Rabb's Tree frog - The last existing known specimen. Courtesy of Zoo Atlanta.

Zoo Atlanta frog was one of only two of his kind left alive

February 2012 - Amphibian populations are declining around the world, to the extent that some of the last survivors of Central America's once rich diversity of frogs now exist only in captivity. A male Rabbs' fringe-limbed tree frog, believed to be one of only two of his kind left on Earth, has died at Zoo Atlanta.

Following a marked decline in his health and behaviour, the Animal Management and Veterinary Teams made the difficult decision to euthanize the frog to prevent suffering and to preserve invaluable genetic material that may someday be used to study the species, which is now believed to be extinct in the wild.

"Amphibians decompose much more rapidly than do many other classes of animals. Had the frog passed away overnight when no staff members were present, we would have lost any opportunity to preserve precious genetic material," said Joseph Mendelson, PhD, Curator of Herpetology. "To lose that chance would have made this extinction an even greater tragedy in terms of conservation, education and biology."

Extinct in the wild
Named for noted amphibian conservationists George and Mary Rabb, the species was first identified by Mendelson and an international team of colleagues following a 2005 field expedition to Panama, where a pathogen known as amphibian chytrid fungus had begun to threaten native amphibian populations. Since that discovery, the fungus has eradicated entire amphibian species in the wild, including the Rabbs' fringe limbed tree frog, which has not been observed in the wild since 2007. The last known member of this species, another male, resides at the Atlanta Botanical Garden.

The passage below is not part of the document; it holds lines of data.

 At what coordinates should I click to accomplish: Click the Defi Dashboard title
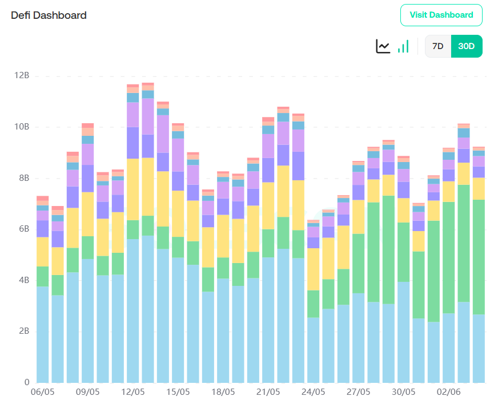(x=49, y=15)
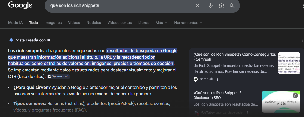Click into the search query field
The height and width of the screenshot is (117, 304).
pos(120,6)
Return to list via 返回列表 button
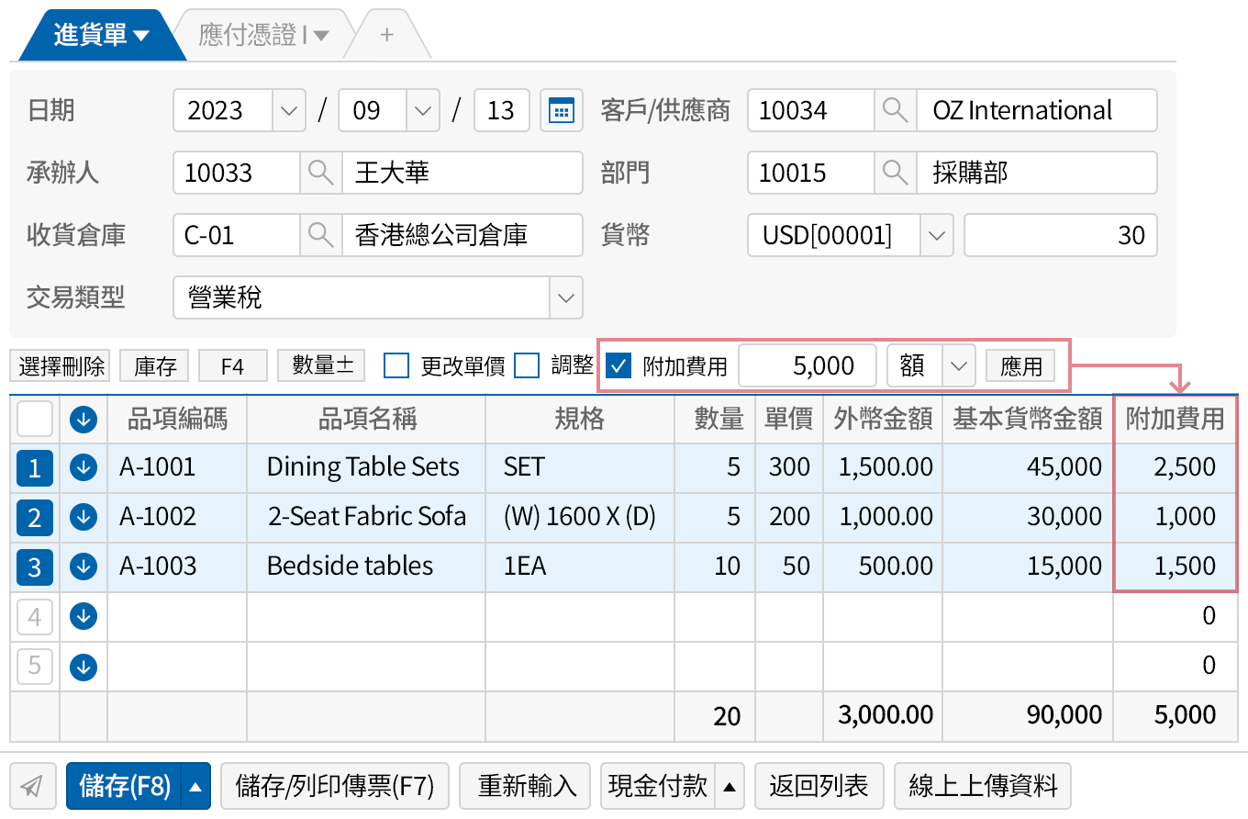 (x=819, y=785)
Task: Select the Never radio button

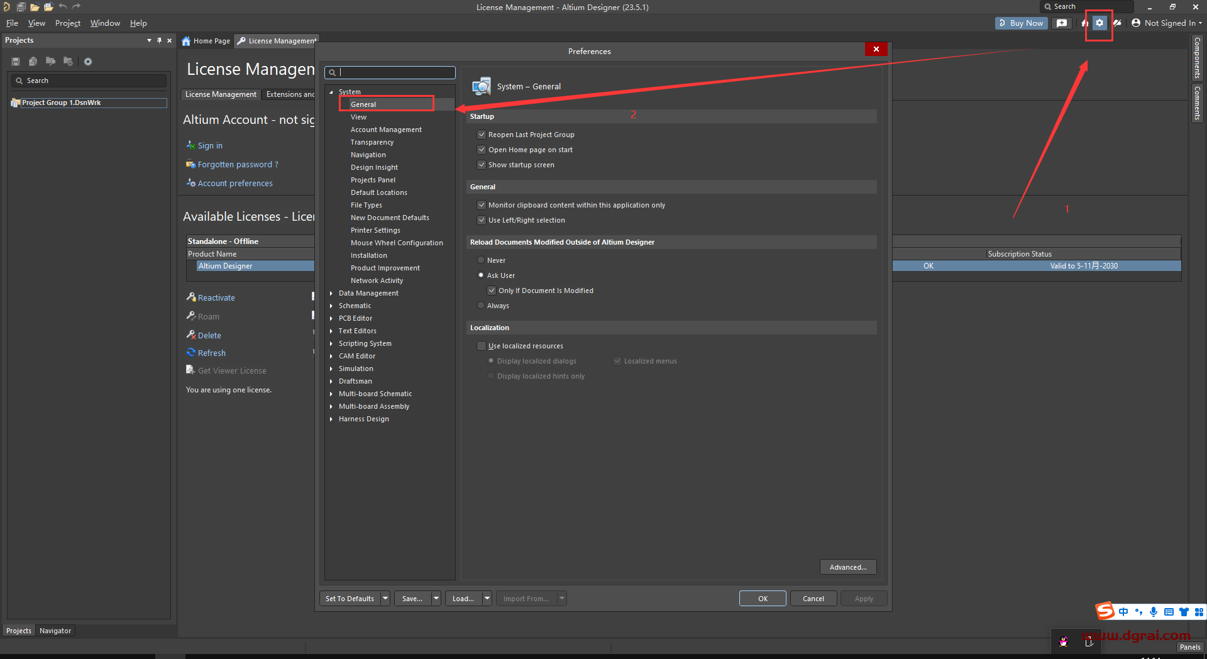Action: pyautogui.click(x=481, y=260)
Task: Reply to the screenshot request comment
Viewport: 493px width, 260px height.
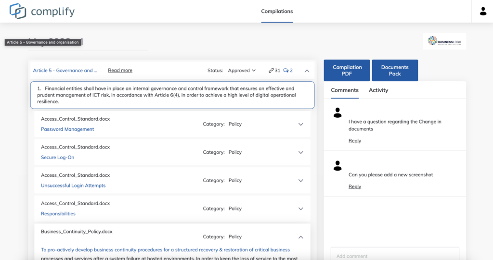Action: [x=354, y=186]
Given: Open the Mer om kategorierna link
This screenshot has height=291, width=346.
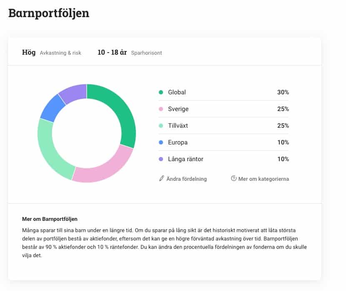Looking at the screenshot, I should tap(263, 179).
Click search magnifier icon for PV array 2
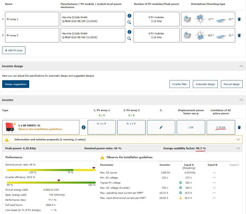 [129, 39]
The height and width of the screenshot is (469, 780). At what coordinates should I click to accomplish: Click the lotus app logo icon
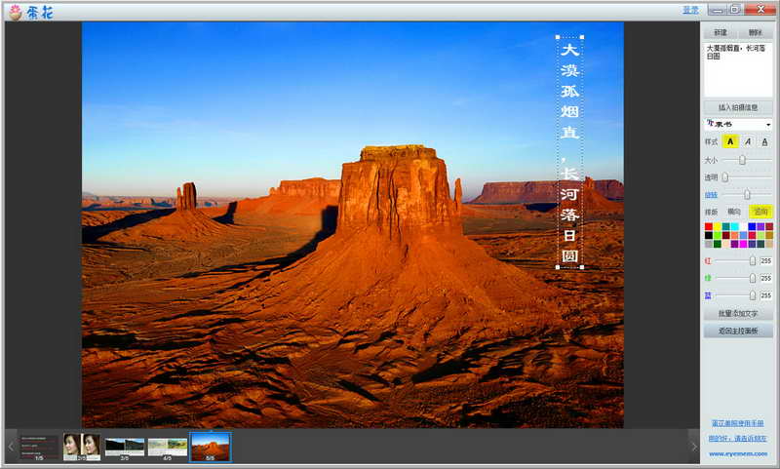pos(16,12)
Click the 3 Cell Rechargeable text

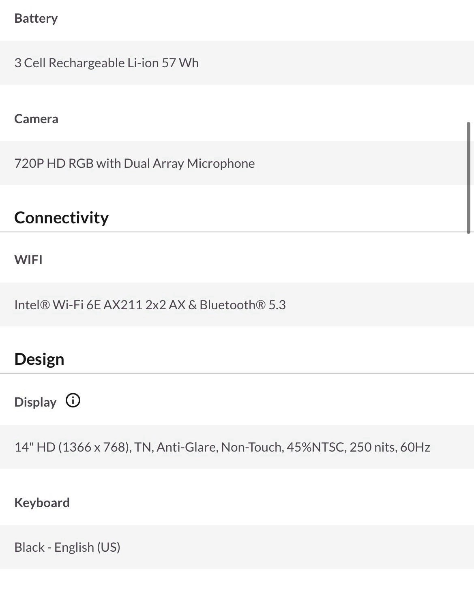[69, 63]
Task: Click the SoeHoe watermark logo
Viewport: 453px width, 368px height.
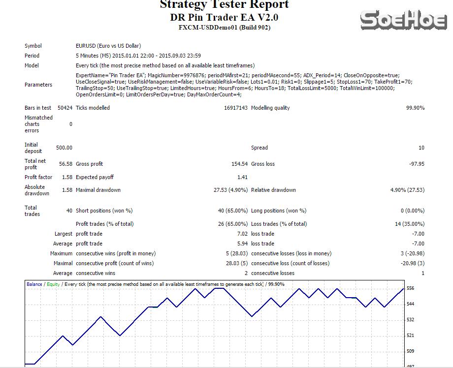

"This is the second time in my career that I have literally seen one of the very last of its kind die and an entire species disappear forever with it. It is a disturbing experience, and we are all poorer for it," said
Dwight Lawson, PhD, Deputy Director. "The ongoing amphibian extinction crisis has taken a rich diversity of animals from us, and more effort and resources are desperately needed to halt the losses."

Home to one of the nation's finest collections of reptiles and amphibians, many of them endangered or critically endangered, Zoo Atlanta is a leader in the effort to combat the crisis of global amphibian decline. Mendelson, who is responsible for the naming of more than 30 new amphibian and reptile species, also serves as President of the Society for the Study of Amphibians and Reptiles and is on the faculty at the Georgia Institute of Technology.